- Developer: Space Media Ventures
- Platforms: Windows, macOS, Linux, iOS, Android
- Genre: 4X
- Mode: Single-player

= Space Odyssey: The Video Game =

Upcoming sandbox video game

Space Odyssey: The Video Game is a proposed sandbox video game with 4X elements developed by Space Media Ventures for Windows, macOS, Linux, iOS, and Android systems, including virtual reality devices. The game is being co-developed by astrophysicist Neil deGrasse Tyson, and has some educational aspects as the player designs and grows parts of a virtual galaxy.

==Gameplay==
Players in Space Odyssey are tasked with creating solar systems and larger stellar bodies in a virtual galaxy. This not only includes defining the planetary bodies within the system, but managing a spacefaring species as it harvests resources from those stellar bodies to expand its civilization through research, production, and trade to make said civilization successful. The game provides various challenges to players that, if completed successfully, reward them with items to further help their species. Players will be able to share their creations with others and visit the systems that others have made. Initial ideas for the game include a virtual assistant voiced by Tyson and a story that begins on Proxima B.

==Development==
Space Odyssey is being developed by Space Media Ventures, and is a cooperative development including SMV's Creative Director, Mark Murphy and astrophysicist Neil deGrasse Tyson. According to Murphy, the goal of the game is to provide an experience similar to Minecraft and Civilization to encourage players to explore space. While they recognize they wanted to make an educational game, Murphy said that they did not want it to be reduced to a series of quizzes or an open-ended world without any instruction, but instead make for a fun and interesting challenge to players of all ages. Tyson was originally skeptical towards the idea when the studio approached him, believing the game was aimed at young players, but they demonstrated their plans to target the game for all ages, bringing him aboard the project.

Tyson has input in the design of the game's challenges. The game is driven by real science and real physics, aspects which Tyson found crucial to creating a unique and compelling gaming experience. Further, Tyson, along with groups like Bigelow Aerospace and National Space Society have been consulted on the game to help provide ideas for realistic future technologies to be employed by the player. Tyson has worked with several guests from his talk show, StarTalk, to help provide material in-game to relate the science and understanding of game elements to the player. With the ability to share stellar systems among players, the developers have gotten Tyson, Len Wein, StarTalk All-Stars, and Peter Beagle to participate in creating their own systems that players can visit and study.

The title was announced in October 2016, and Space Media Ventures hosted an All-Star Panel featuring Tyson, James Gunn, Kiki Wolfkill, Randy Pitchford and moderated by Chris Hardwick to launch the community build of the game during Electronic Entertainment Expo 2017. To help support development, the team started a Kickstarter crowdfunding campaign to raise $314,159 in mid-June 2017. It was also being crowdfunded on Indiegogo.

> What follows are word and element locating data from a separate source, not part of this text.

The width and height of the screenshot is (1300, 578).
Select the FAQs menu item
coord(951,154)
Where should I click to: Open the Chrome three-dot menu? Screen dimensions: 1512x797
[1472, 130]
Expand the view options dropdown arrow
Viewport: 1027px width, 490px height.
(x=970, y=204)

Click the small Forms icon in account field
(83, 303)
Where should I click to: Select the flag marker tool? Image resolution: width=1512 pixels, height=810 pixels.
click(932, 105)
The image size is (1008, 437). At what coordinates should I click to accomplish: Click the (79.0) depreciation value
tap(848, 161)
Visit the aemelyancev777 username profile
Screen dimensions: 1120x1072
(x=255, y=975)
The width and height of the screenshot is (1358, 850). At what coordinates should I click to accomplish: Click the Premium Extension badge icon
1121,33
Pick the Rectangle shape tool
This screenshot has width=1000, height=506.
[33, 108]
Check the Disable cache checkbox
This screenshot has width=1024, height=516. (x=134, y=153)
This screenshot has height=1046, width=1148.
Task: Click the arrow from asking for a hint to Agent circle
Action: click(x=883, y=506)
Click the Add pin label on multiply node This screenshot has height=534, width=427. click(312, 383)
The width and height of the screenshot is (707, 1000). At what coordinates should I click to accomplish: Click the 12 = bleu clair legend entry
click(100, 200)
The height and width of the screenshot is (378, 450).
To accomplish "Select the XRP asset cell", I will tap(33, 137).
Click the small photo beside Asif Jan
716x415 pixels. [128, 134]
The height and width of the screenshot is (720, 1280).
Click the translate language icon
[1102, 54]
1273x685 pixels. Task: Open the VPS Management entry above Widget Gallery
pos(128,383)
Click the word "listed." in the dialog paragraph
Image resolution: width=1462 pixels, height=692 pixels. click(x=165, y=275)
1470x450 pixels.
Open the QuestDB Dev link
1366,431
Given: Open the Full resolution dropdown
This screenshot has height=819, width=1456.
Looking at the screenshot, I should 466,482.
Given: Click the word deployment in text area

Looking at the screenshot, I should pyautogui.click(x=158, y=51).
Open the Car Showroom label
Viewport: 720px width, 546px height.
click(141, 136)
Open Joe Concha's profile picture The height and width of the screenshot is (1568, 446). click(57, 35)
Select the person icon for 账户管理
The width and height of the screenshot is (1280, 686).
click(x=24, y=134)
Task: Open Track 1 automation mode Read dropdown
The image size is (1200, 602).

In April 2020, it was announced that development on the project had been delayed owing to lack of funding. The apologies above also mention that the Kickstarter and Indiegogo funding "[...] was to introduce the vision for the game to the community and seed early development.". The post also mentions that the raised funding was not enough to develop the videogame even though the Kickstarter campaign had "Beta Tester & Full Game Download" as an option.

On 2022, Ben Hason on his YouTube channel did a video adding comments from people who were in theory involved in the development. Cecil Kim (involved as an artist design) said in this interview that he was never in touch with Neil deGrasse Tyson himself on this project. Also said that the scope of the game did not seem to be properly defined at the time he was involved. He never talked again to Mark Murphy after the Kickstarter campaign was done. Similarly, the same happened with Big Red Button entertainment (the development team) who was not involved in Space Odyssey after the Kickstarter campaign ended.

No new updates have been given since the last post on Kickstarter, which was posted in 2020.